When Netflix finally gave an official statement concerning the outage, they were not shy in pointing the finger of blame towards Amazon´s web services, or AWS. Many other popular web services, such as Foursquare or Instagram use AWS and have suffered their own outages due to mistakes or hiccups on their Amazon-owned back-end.
Now, Amazon is busy explaining how such an outage occurred. Being able to stream thousands of movies to a television or tablet is a feat only the future could bring us, made possible by countless advanced technological processes. Yet, as it turns out, such a service can still be brought down by just one human who made just one unfortunate mistake.
“We want to apologize,” wrote a representative for the AWS team in a recent note. “We know how critical our services are to our customers´ businesses, and we know this disruption came at an inopportune time for some of our customers.”

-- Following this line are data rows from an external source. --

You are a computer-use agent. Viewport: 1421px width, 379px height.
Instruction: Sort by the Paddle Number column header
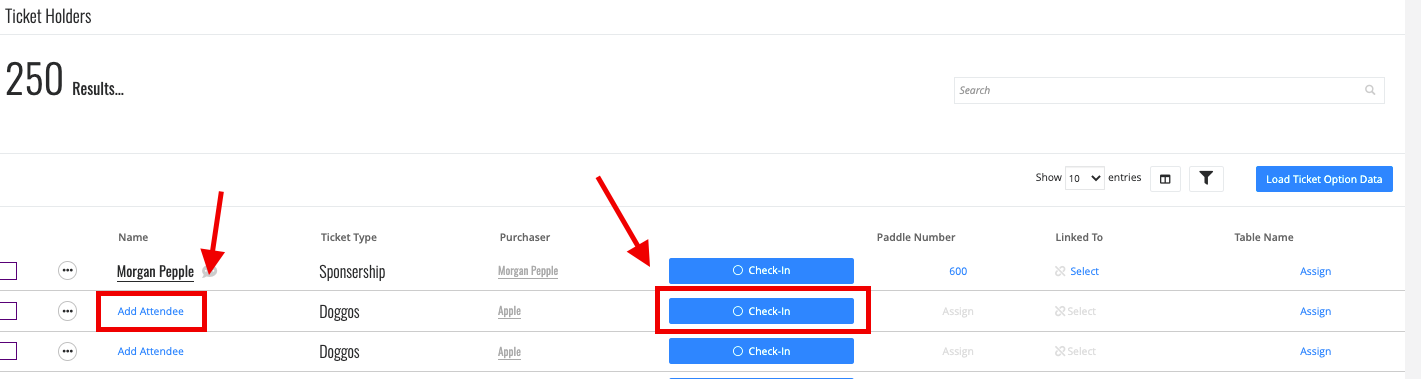click(916, 237)
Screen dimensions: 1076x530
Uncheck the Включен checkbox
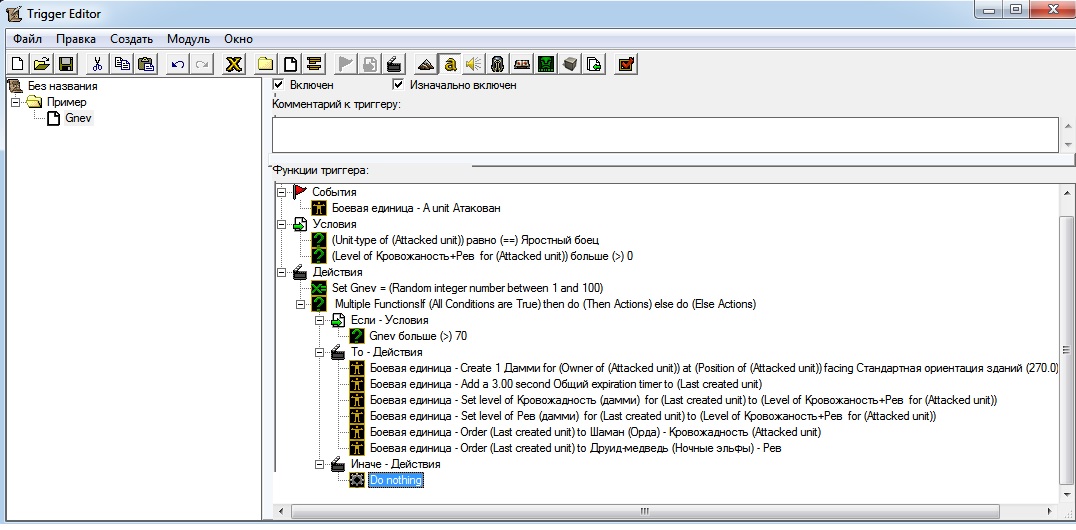click(x=279, y=85)

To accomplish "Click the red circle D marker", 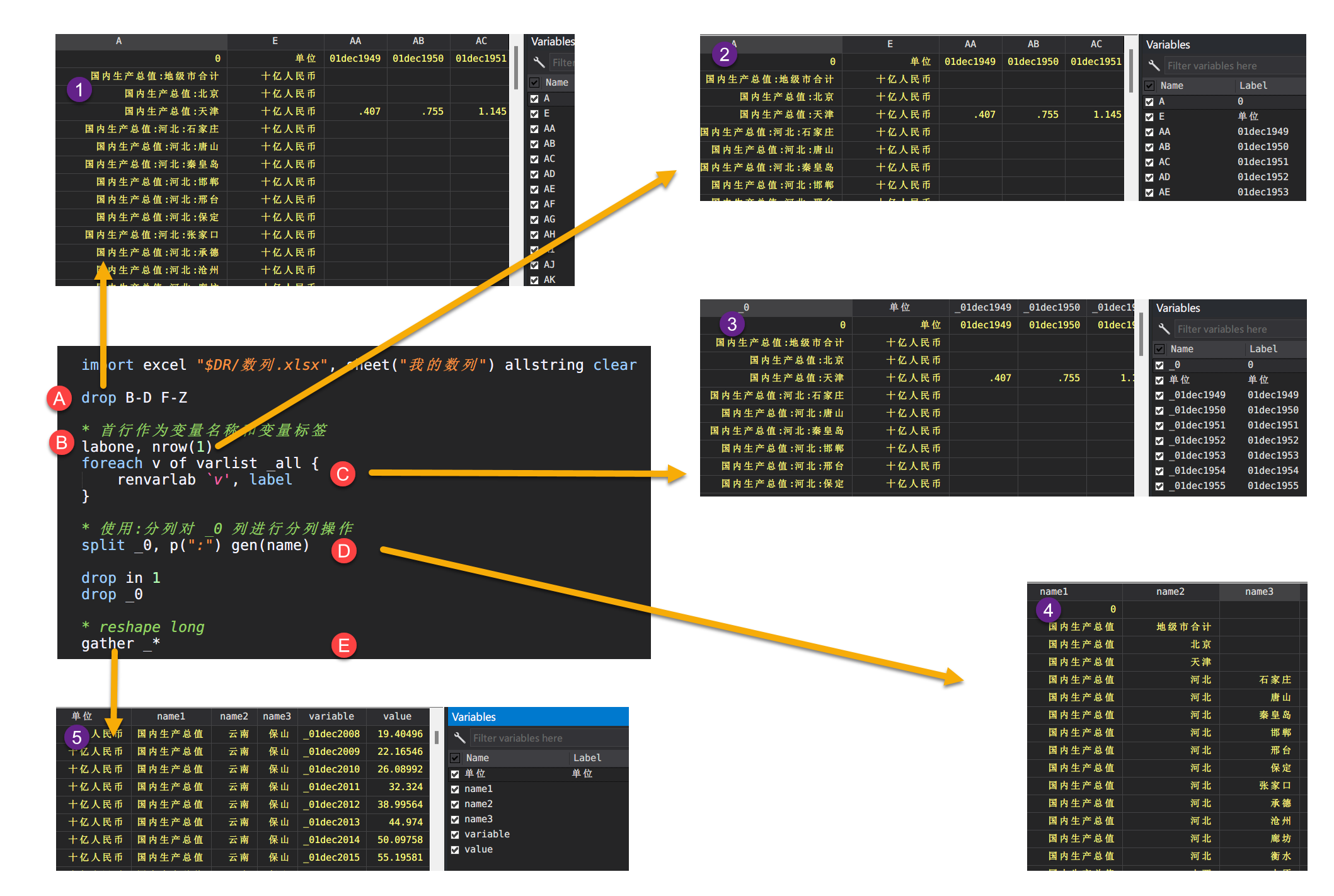I will 344,551.
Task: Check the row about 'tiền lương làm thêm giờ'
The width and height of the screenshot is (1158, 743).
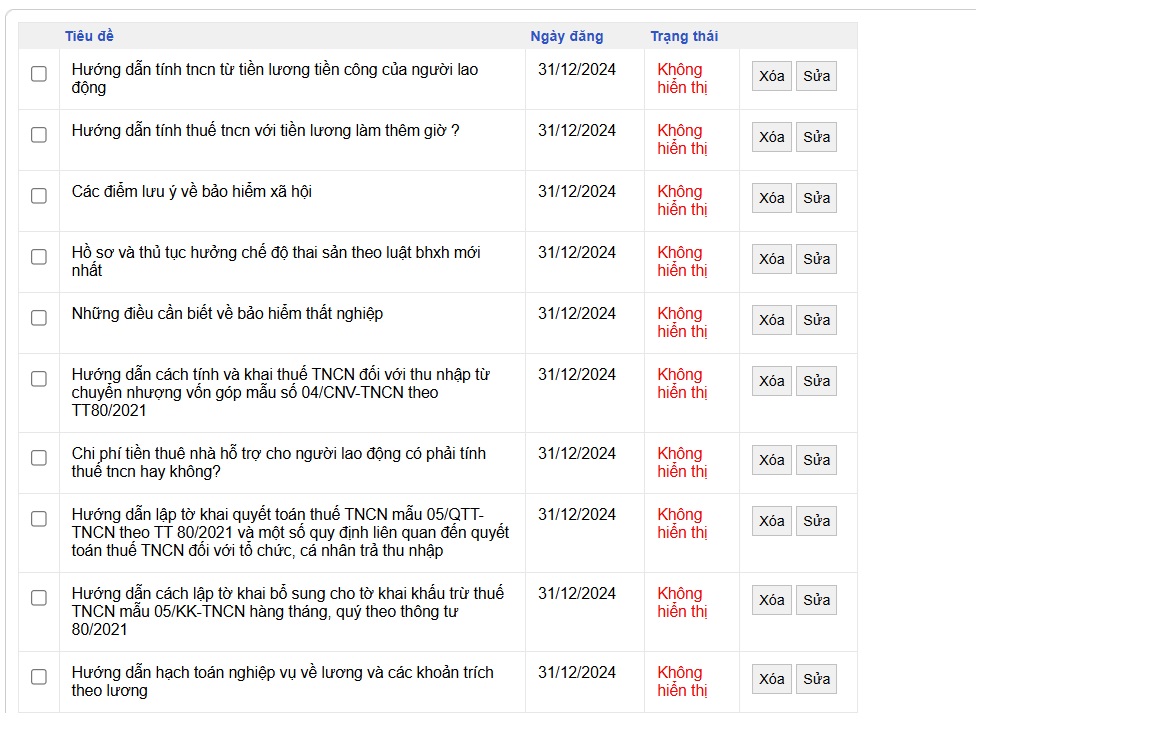Action: coord(39,135)
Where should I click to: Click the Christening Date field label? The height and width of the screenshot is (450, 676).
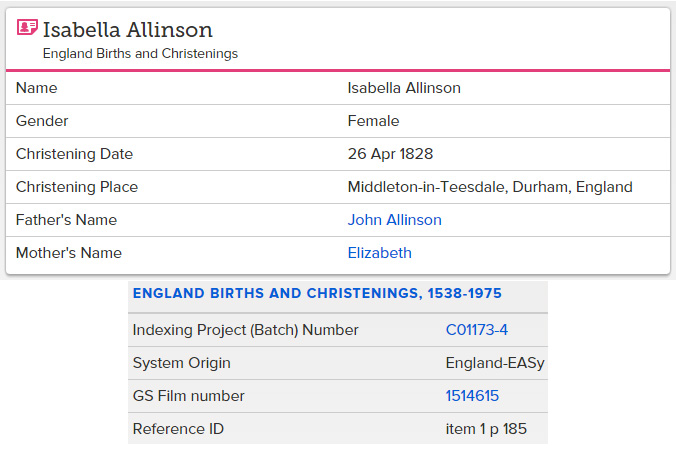[74, 154]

According to the AWS team, the problem occurred with the Amazon Elastic Load Balancing (ELB) service, and while they claim this outage only affected those services which make use of the ELB, they have said that the services affected by the outage felt the impact for a “prolonged period of time.”
Many Netflix users– but not all– began to notice some issues connecting to the service during the afternoon of Christmas Eve. Not only were these users unable to demo the potential of their new smartphones and tablets to their family, they were also unable to use Netflix as a curtain with which to cover their unease from spending time with their family.
According to the AWS, the afternoon of Christmas Eve is right about the time one developer accidentally deleted a portion of the ELB state data.
“The data was deleted by a maintenance process that was inadvertently run against the production ELB state data,” explains the AWS team. “This process was run by one of a very small number of developers who have access to this production environment. Unfortunately, the developer did not realize the mistake at the time.”
Once they discovered what had gone wrong, the AWS team set about righting the issue to restore service as quickly as possible.
Since they were still unaware the problem existed with the ELB, the team first began to look for any issues with the API.
“The team was puzzled as many APIs were succeeding (customers were able to create and manage new load balancers but not manage existing load balancers) and others were failing. As this continued, some customers began to experience performance issues with their running load balancers. These issues only occurred after the ELB control plane attempted to make changes to a running load balancer.”
Had the AWS team noticed the missing ELB data in the beginning, they would have been able to restore service much more quickly. However, as noted by the team themselves, they spent several hours focused on APIs. All told, it took the AWS team over 22 hours to restore operation to all affected load balancers.
The AWS team is now saying they´ve learned from their mistakes and have taken steps to ensure this sort of issue doesn´t occur again in the future.
“We will do everything we can to learn from this event and use it to drive further improvement in the ELB service.”